One really cannot understand how much we use our vision to help us balance until it is taken away. That is why a standardized test for balance is to stand with feet together and eyes closed. The test is called the Romberg test, and the goal for most adults regardless of their age is to stand for at least 30 seconds with good balance.
Last week, my patients with balance problems were tested in a more functional way. Equinox Physical Therapy is located in Sarasota, Florida and what became Hurricane Hermine was approaching our shores. It was around 1 pm when the brunt of the storm rolled into Sarasota. The sky became pitch black. Looking outside my office window, one would think it was midnight! The patients who were coming in for afternoon appointments were used to coming in the daylight, not in conditions where the sky was dark as night. This made negotiating the parking lot much more challenging. Then the electric when out, and the hallway was almost completely dark. Everyone could clearly see how much we rely on our vision to help us balance and walk, and we were all grateful when the electric was restored.

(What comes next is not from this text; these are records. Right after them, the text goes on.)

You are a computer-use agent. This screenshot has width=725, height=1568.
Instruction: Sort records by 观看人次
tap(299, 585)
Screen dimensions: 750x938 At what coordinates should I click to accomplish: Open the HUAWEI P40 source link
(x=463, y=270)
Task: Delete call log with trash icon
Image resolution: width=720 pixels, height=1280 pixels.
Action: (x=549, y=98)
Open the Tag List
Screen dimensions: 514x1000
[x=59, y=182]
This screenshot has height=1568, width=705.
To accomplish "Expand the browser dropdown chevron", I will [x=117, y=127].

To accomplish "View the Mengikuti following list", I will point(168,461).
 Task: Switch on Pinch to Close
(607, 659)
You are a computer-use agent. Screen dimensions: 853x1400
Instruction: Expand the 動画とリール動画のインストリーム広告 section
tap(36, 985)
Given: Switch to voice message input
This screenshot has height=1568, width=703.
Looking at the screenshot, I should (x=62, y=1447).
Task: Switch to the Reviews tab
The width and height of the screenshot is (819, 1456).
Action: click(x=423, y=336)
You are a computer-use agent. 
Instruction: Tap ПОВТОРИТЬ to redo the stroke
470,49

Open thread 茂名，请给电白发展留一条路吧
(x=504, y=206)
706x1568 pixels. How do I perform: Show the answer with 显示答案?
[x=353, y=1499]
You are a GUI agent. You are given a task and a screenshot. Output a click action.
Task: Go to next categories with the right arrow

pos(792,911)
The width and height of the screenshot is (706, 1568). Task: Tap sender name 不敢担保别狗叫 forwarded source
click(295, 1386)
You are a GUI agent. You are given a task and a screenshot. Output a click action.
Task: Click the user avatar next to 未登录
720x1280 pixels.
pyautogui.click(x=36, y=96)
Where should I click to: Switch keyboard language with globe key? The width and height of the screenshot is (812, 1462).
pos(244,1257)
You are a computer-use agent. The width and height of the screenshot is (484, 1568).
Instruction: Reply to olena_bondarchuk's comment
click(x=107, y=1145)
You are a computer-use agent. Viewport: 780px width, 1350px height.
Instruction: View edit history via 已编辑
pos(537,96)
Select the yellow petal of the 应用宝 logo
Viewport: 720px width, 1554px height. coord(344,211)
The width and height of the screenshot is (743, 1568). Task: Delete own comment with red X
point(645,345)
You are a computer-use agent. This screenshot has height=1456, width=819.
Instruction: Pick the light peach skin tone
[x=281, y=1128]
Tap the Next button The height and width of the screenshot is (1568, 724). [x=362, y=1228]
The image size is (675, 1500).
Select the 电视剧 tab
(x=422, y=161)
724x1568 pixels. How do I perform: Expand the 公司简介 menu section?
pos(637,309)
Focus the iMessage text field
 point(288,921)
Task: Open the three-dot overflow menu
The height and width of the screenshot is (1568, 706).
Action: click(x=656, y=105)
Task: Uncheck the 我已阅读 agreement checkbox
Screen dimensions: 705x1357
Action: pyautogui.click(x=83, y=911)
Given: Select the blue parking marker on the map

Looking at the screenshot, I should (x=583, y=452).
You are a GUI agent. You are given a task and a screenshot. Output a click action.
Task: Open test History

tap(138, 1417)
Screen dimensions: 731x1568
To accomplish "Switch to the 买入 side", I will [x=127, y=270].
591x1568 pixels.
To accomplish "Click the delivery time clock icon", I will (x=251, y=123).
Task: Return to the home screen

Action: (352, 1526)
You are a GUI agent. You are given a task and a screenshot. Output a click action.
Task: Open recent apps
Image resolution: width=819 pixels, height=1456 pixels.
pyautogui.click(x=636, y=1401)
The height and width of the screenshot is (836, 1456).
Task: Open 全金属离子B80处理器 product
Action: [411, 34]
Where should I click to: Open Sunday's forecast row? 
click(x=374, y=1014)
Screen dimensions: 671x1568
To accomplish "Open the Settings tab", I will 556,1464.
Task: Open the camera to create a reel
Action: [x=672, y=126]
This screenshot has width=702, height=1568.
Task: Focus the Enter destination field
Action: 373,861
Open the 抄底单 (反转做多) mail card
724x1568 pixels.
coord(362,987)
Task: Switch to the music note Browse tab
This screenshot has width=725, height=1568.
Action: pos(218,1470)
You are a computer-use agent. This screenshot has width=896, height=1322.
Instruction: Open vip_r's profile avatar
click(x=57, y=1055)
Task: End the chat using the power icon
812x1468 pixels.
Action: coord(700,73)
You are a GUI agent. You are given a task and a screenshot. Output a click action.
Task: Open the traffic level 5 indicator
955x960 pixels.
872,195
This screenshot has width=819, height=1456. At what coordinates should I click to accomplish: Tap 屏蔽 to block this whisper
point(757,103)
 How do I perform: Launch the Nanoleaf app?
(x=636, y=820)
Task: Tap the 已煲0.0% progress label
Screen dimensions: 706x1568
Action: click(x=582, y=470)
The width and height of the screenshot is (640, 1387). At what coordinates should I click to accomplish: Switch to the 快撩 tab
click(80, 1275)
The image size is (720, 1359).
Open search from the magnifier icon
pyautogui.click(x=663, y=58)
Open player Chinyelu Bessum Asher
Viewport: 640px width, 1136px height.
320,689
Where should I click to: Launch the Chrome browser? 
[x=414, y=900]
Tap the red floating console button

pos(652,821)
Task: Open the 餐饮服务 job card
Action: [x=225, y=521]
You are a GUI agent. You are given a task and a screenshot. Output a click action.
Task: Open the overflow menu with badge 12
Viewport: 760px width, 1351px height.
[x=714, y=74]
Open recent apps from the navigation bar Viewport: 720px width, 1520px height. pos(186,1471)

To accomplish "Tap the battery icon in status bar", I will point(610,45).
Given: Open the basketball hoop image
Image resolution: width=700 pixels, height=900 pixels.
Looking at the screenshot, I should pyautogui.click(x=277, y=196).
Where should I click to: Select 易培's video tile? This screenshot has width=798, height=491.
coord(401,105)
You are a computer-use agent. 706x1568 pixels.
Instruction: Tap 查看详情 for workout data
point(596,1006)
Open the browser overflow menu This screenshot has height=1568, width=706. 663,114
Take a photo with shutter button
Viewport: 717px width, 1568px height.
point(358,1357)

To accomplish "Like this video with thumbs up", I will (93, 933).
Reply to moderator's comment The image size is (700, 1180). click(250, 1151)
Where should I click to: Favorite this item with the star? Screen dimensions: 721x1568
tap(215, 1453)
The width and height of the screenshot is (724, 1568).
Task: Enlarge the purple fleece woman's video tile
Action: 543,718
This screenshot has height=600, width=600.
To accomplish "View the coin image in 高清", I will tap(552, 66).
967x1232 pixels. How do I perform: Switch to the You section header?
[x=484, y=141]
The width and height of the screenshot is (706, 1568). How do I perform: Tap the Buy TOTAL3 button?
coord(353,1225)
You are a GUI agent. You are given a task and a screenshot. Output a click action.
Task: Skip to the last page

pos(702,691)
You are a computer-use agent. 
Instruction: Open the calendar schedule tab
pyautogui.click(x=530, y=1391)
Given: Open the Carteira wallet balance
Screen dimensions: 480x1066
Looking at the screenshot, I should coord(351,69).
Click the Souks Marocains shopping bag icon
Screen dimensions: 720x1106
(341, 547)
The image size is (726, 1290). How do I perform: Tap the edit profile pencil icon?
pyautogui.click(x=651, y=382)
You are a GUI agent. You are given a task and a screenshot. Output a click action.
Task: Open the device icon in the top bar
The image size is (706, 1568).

In the dark, some patients did better than others. The ones that did the best were the patients whose brains had learned how to use inner ear balance information and somatosensory information (the information from our joints and muscles that that tells the brain what position our body is in). The patients with damaged inner ear systems, or the patients that were not good at using their inner ear information, had the greatest trouble in the dark.
Understanding this problem, and why it happens, allows us as physical therapists to create exercises that will force the brain to practice using inner ear information. One such exercise is based on the Romberg test that I described at the beginning of this article. The patient stands in a corner with a chair in front for safety. If they are very unsteady, a family member stands by, ready to assist them if need be. They stand with their feet shoulder width apart, hands at their sides, and they close their eyes and try not to sway. They will stand for 2 minutes, unless they are too dizzy or become tired. As the exercise gets easier over the next few days, they gradually move their feet closer together to make it more challenging. Over time, they become less dependent on their vision, and better able to use their inner ear balance information and somatosensory information to balance. In real life, this helps in conditions where they must walk in a darkened setting or in the case of Hurricane Hermine when the lights went out…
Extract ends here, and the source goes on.